Две женские фигурки, шатаясь, брели в сторону Серого Шоссе через болото.



               
                **
 - Братец! Ха-ха-ха! Guten morgen, серьезный и непреклонный! – Мазурен, как всегда, по-детски радовался встрече с Музаром. – Смотри, как стараются.
Здание новой библиотеки росло вширь и ввысь. Какое-то время братья молча наблюдали за рабочими.
- Как там мой offspring учится? – спросил Мазурен, отхлебывая из фляжки.
- Я давно не интересовался. Последний раз в марте, месяц назад, - ответил Музар. – А чего бы тебе самому не узнать, а?

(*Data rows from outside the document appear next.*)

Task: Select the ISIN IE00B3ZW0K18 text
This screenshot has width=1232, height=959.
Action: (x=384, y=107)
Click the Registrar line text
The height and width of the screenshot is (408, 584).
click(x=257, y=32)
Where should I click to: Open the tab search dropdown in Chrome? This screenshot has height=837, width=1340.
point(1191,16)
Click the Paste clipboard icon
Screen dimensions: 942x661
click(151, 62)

- Модестович, от детей надо держаться подальше. Это у меня инстинкт самосохранения срабатывает. Ха-ха! Не хватало еще мне превратиться в папашу, истекающего соплями восторга при каждом достижении каждого из моих детей. Увольте, любезный. Потом они все равно отправятся каждый в свое путешествие, и после всех слез умиления, после ожиданий и треволнений на мою долю достанутся скупые звонки из чувства долга. Спасибо, я в эти игры играть не хочу.
Мазурен весело поднял фляжку вверх, в знак окончания своей мысли. Музар кивнул, чуть склонив голову набок.

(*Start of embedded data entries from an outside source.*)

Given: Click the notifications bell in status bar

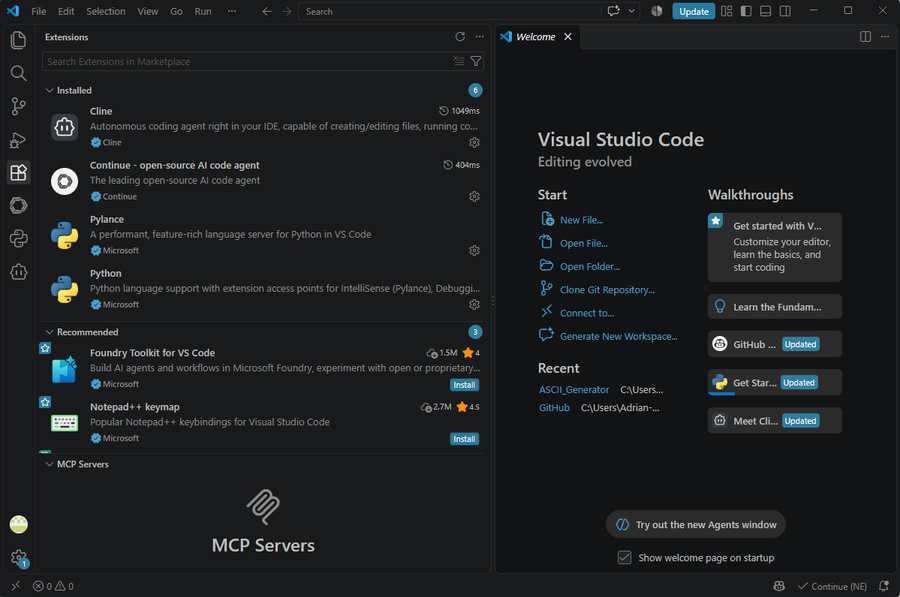Looking at the screenshot, I should click(884, 586).
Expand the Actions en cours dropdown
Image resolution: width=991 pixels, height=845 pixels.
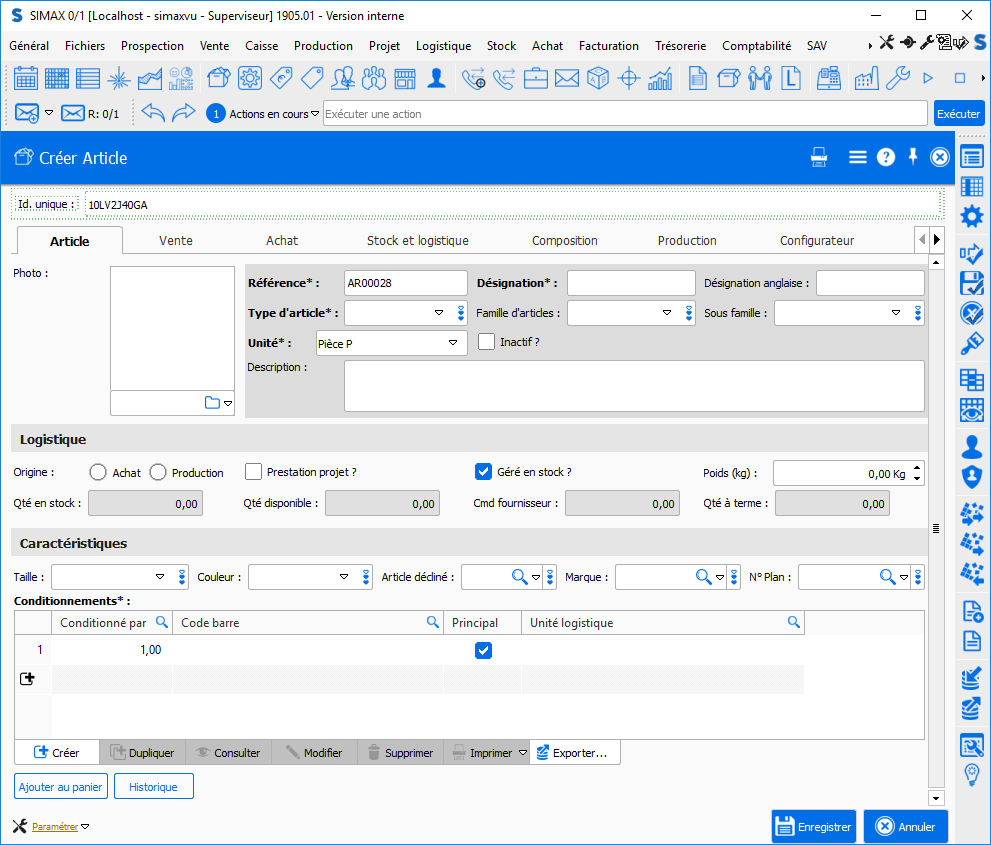pos(315,113)
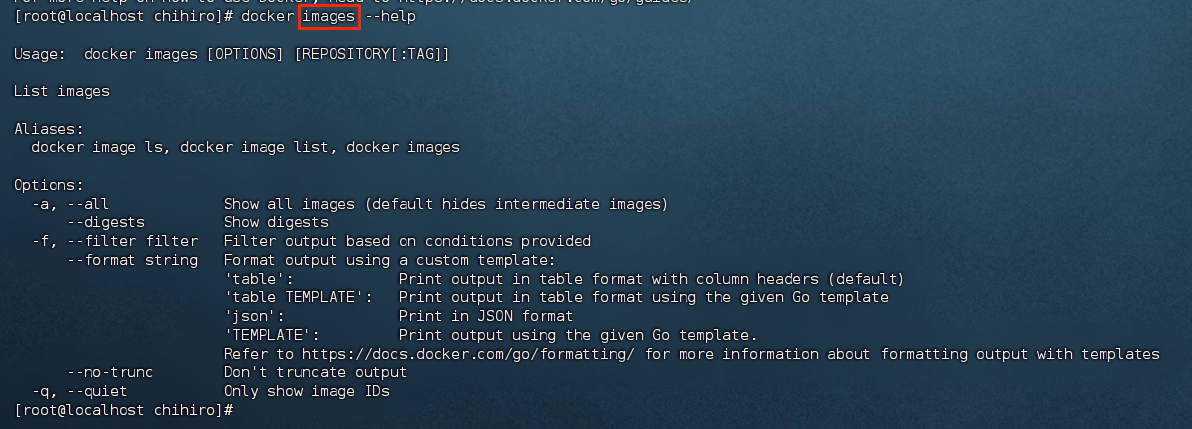Click the "Usage:" line text
The image size is (1192, 429).
(232, 54)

Весеннее солнце поливало лучами грязь на дорогах. Позади братьев проносились такси, увозящие людей в Брайт, в Форгеттинг.
- Мазурен, тебе никогда не бывает одиноко? – спросил вдруг брат.
- Мне? Одиноко? – голубоглазый мужчина казался искренне удивленным. Он смотрел на Музара, пытаясь понять, серьезно ли тот задал вопрос, а потом засмеялся. Отдышавшись, он закурил сигарету. – Нет, не бывает. То есть, бывает, изредка впадаю в меланхолию. Это естественно. Simply natural! И у тебя бывает плохое настроение, у всех бывает. Нельзя все время скакать Петрушкой-то. Надо поддерживать настроенческий баланс. Повеселился – погрустил. И наоборот. Но вот одиночество… Не припомню. Меня и так много, я везде! Ха-ха-ха!
- Да, - Музар снисходительно покачал головой. – Только у меня в городе тебя нет, совсем не приезжаешь. Боишься Брайта, как черт ладана. Всегда боялся.
- Да не страх это, несравненный единокровный мой! Не страх. Просто где ты видел дурака, который пусть на день или на несколько часов добровольно изберет скуку? Добровольно! Ты сегодня странные вопросы задаешь, чудные вещи говоришь! What’s wrong with you?
- Не раздражай меня, Мазурен.
- Я спросил, что с тобой не так, дорогой неуч.
- Почему «не так»? – улыбнулся Музар. Ровные зубы блеснули на гладко выбритом лице. Я просто спрашиваю то, что мне интересно.
- Да просто странно, - Мазурен легко приобнял брата. – Меня всегда удивляет, когда мэр Брайта, главный по трезвости (читай – скукотище) решает покопаться в моей широкой, тонкой, чувствительной душе! Ха-ха!
- Господи, ну почему я всегда забываю, какой ты противный?


                **
        Мужчина остановился у главных ворот в нерешительности. «ЗАЧЕМ тебе ТУДА?» прочитал он в очередной раз.
- Эй, ну и правда, зачем тебе туда? Приехал всего пару-тройку месяцев назад, зимой. – Валентин махал мужчине рукой, в которой был зажат неизменный блокнот. – Весна же! Впереди, Раман, самое интересное!
  Он обернулся. Проходивший мимо высокий голубоглазый мужчина подмигнул.
Хихикнув, Раман развернулся и зашагал вглубь Форгеттинга.